Por acórdão de 14 de Maio de 2024, proferido pelo Tribunal Judicial da Comarca de Vila Real – Juízo Central Criminal de ..., foi o arguido AA, com os demais sinais nos autos, condenado, pela prática de um crime de homicídio agravado, p. e p. pelos arts. 14º, nº 1 e 131º do C. Penal e 86º, nº 3 da Lei nº 5/2006, de 23 de Fevereiro, na pena de 14 anos de prisão, pela prática de um crime de detenção de arma proibida, p. e p. pelo art. 86º, nº 1, c) e d) da Lei nº 5/2006, de 23 de Fevereiro, na pena de 250 dias de multa à taxa diária de € 6, perfazendo a multa global de € 1500, e no pagamento às assistentes e demandantes civis BB e CC, da quantia de € 2290 por danos patrimoniais, acrescida de juros de mora à taxa de 4%, desde a data da notificação do pedido e até integral pagamento, e no pagamento da quantia de € 92500 por danos não patrimoniais, acrescida de juros de mora à taxa de 4%, desde a data da decisão e até integral pagamento.
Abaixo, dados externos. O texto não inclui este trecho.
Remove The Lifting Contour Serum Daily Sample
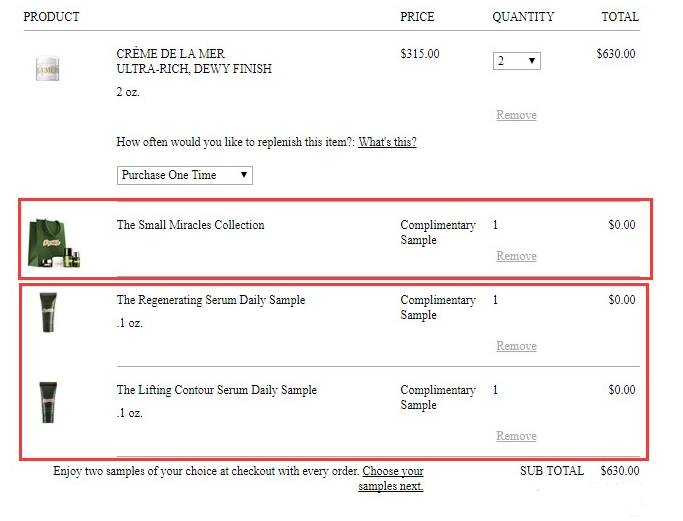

Inconformados, recorreram o arguido e o Ministério Público para o Tribunal da Relação de Guimarães que, por acórdão de 24 de Setembro de 2024, julgou ambos os recursos improcedentes.

Novamente inconformado, recorreu o arguido para o Supremo Tribunal de Justiça que, por acórdão de 27 de Fevereiro de 2025, rejeitou parcialmente o recurso na parte relativa ao pedido de indemnização civil, por inadmissibilidade legal, e julgou-o improcedente na parte restante.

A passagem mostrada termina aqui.